Screen-element location records
..............................
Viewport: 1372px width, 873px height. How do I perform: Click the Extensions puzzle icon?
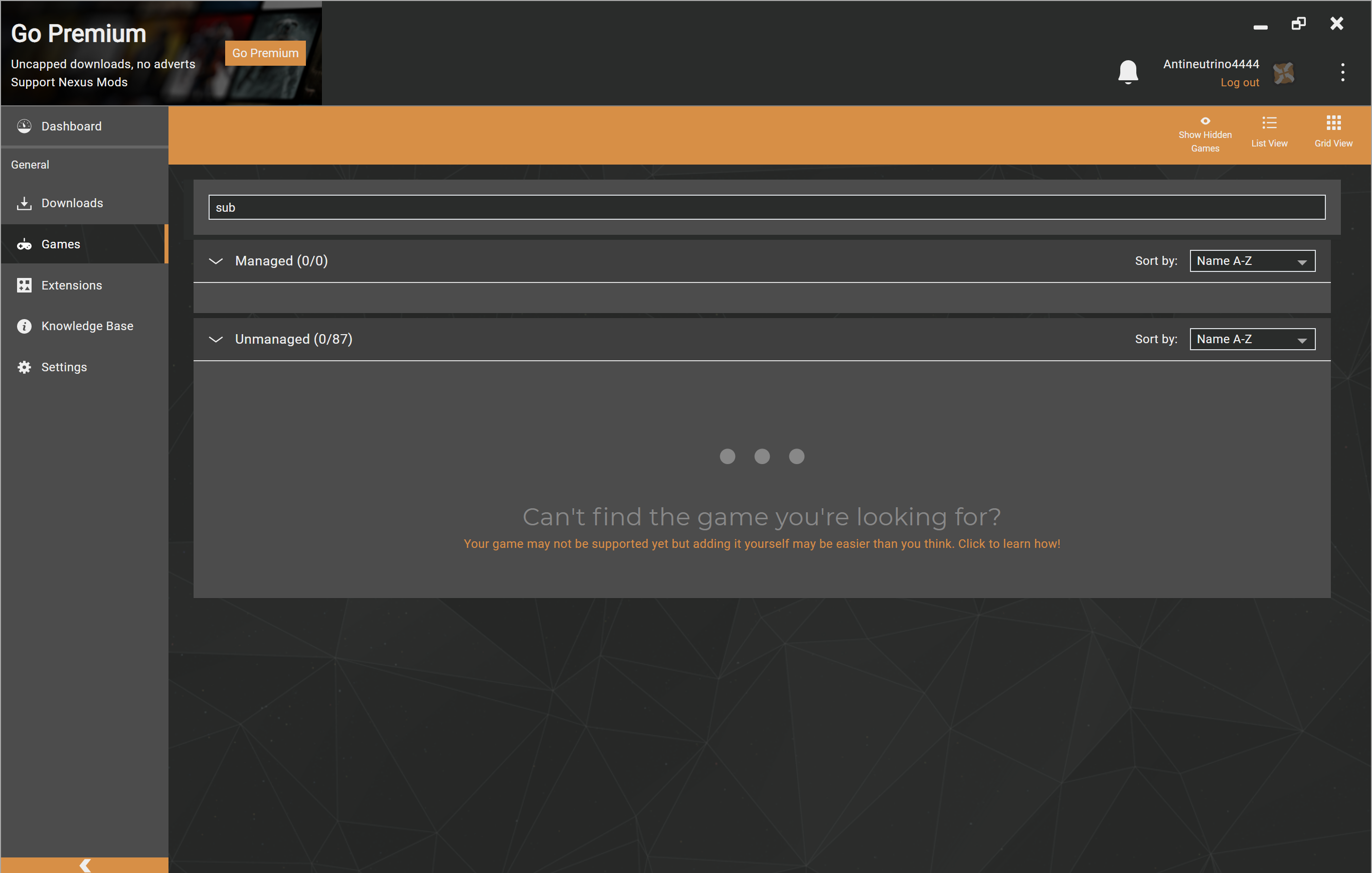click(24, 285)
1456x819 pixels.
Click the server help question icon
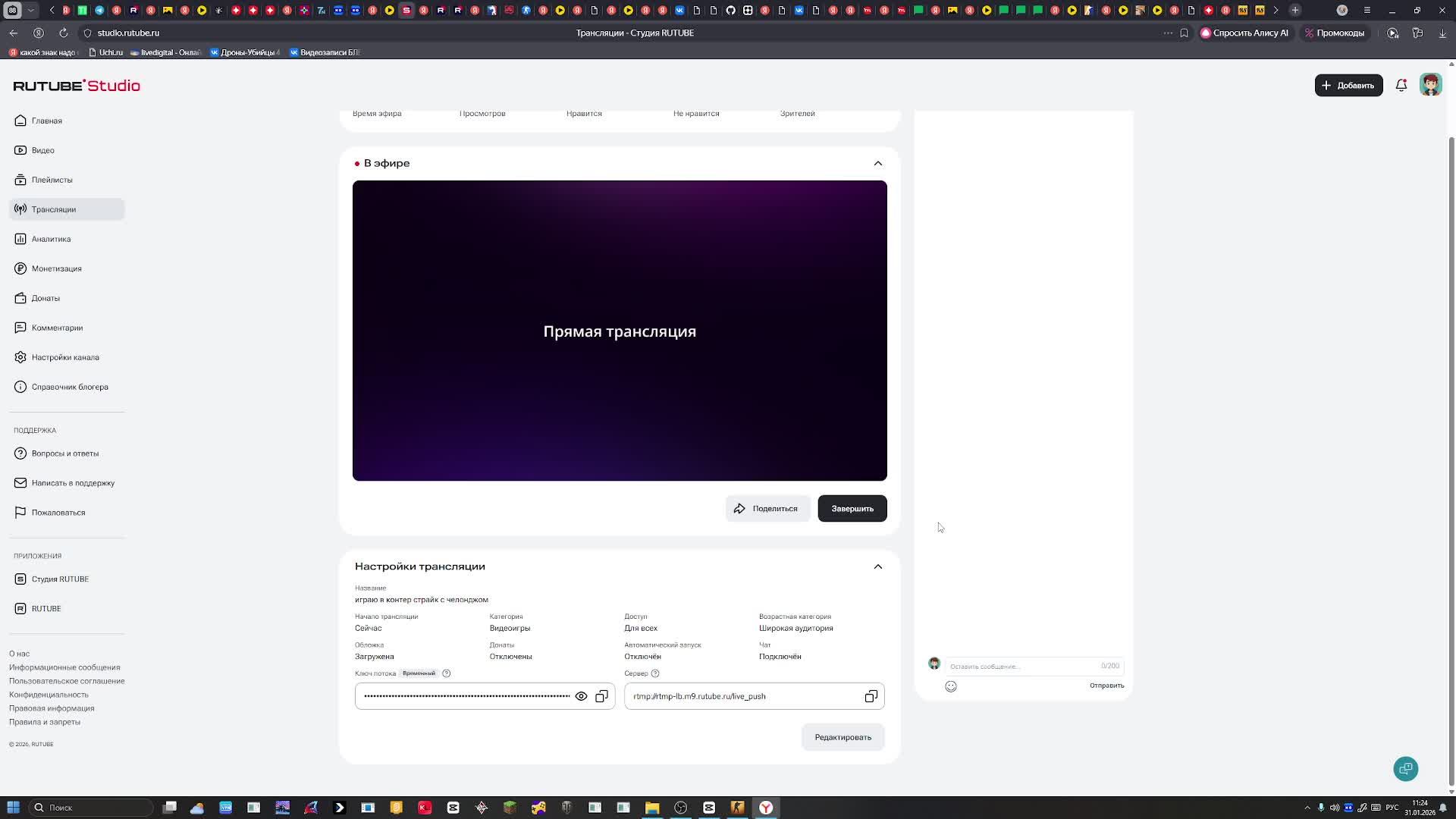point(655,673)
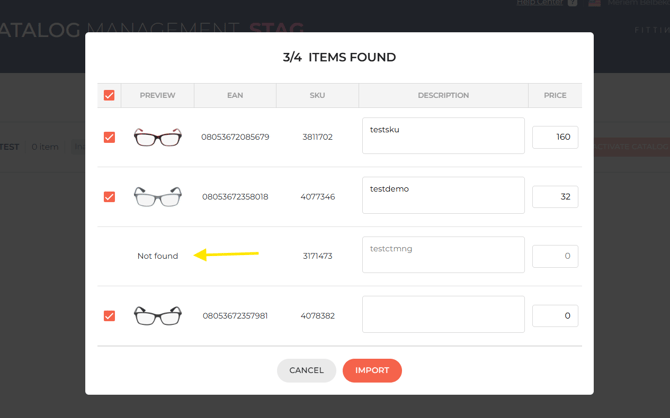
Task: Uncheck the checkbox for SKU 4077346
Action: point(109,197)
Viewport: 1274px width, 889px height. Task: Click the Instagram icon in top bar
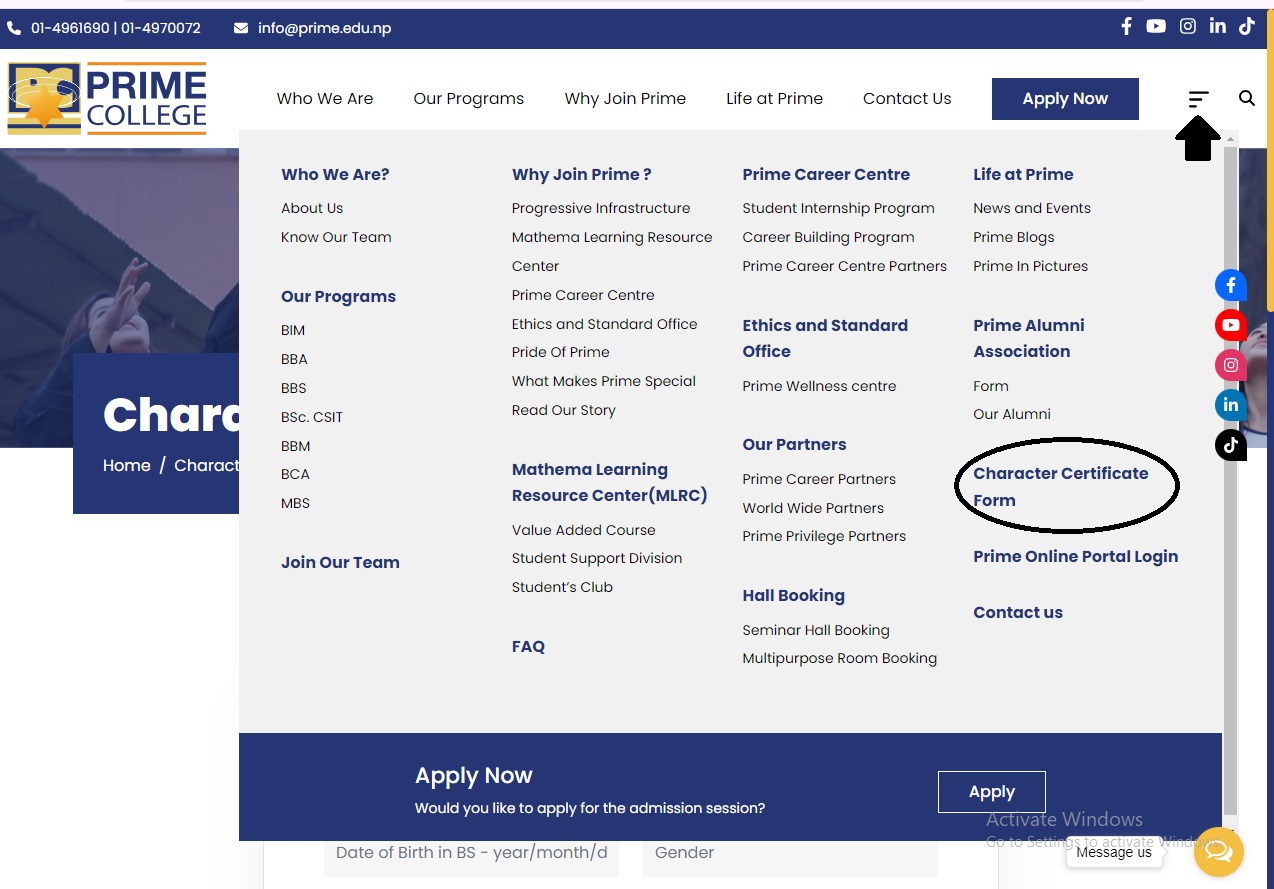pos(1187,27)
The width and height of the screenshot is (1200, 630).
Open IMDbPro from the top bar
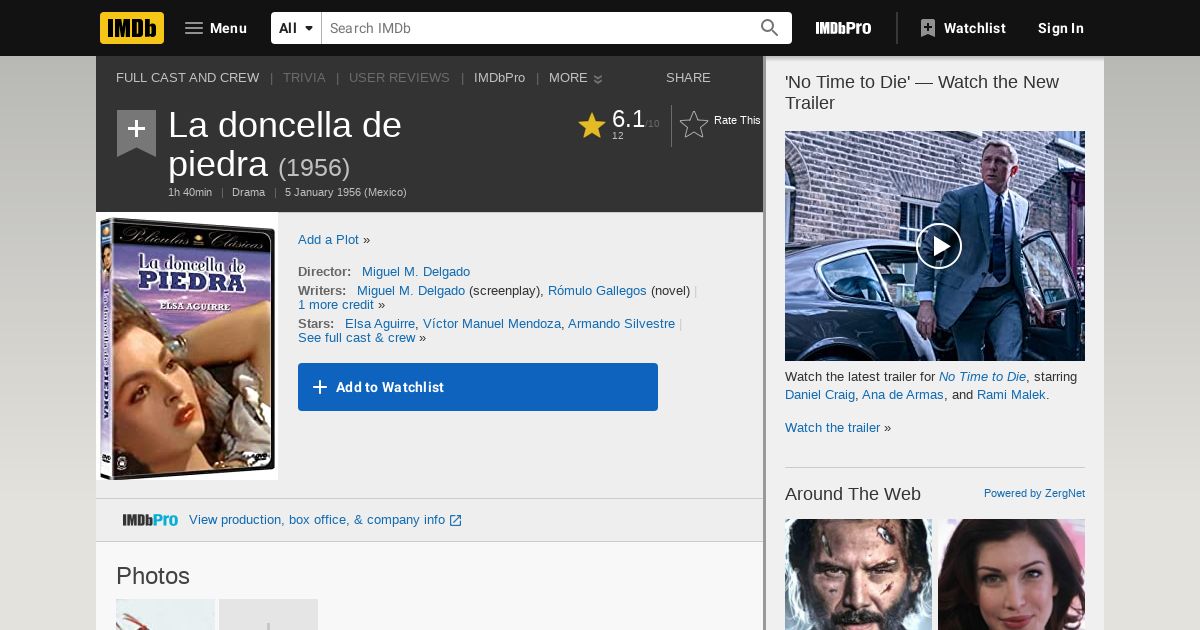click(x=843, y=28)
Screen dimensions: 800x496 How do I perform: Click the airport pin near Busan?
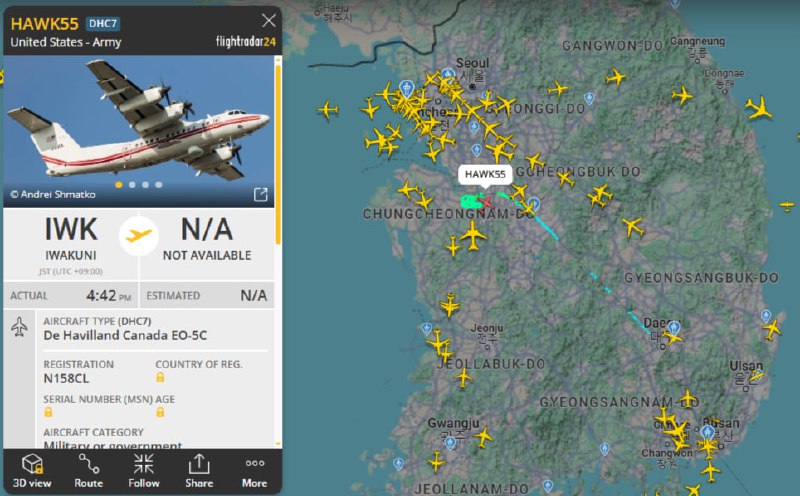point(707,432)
..............................
- To do -
State how many lines of the records contain the word "Task", giving only the number.

- Result of this exercise -
2